Aqui está ele, tão pequenino mas com seu tamanho aumentado pela base de taboa. Essa base é uma cesta que ganhei com uma planta dentro. Aqui ela está com a boca para baixo servindo de apoio para o abajur.
A toalha é a minha queridíssima, confeccionada com retalhos de tecidos de tapeçaria pela minha avó Olívia. Desde criança que eu gosto dessa toalha e ela acabou ficando comigo.
O arranjo é de flores e capins secos colhidos aqui no meu quintal. (o feng shui que me desculpe, mas adoro plantas secas...)
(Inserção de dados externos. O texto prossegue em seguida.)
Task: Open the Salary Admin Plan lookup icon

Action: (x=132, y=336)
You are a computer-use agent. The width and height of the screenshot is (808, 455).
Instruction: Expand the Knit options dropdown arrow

A casinha mineira é obra de papel machê da minha amiga Branca, artesã de mão cheia.
E o minúsculo sininho dourado ganhei da minha amiga Eli, outra artesã de primeira linha.
Forrei um um pedaço de renda que sobrou de uma cortina que eu usava ainda no Rio, e lá se vão uns 25 anos!!!
O arremate foi feito com a borda de um saco de juta que ganhei do Supermercado local.
Esse abajur está na minha mesinha de cabeceira - que era da minha mãe e ela a ganhou quando completou 18 anos...
O livro Feitiço da Lua, da Márcia Frazão, é um dos que estou sempre relendo, apesar de ser emprestado.
A cúpula não é a original do casamento (1966), e a mais nova também começou a quebrar. Forrei então com a casca da bananeira, já seca, e que é maravilhosamente linda. Arrematei com a já famosa juta.
Como já perceberam, aqui em casa é tudo muito bem reutilizado e aproveitado, pois procuramos reduzir o lixo e viver em harmonia com a Natureza.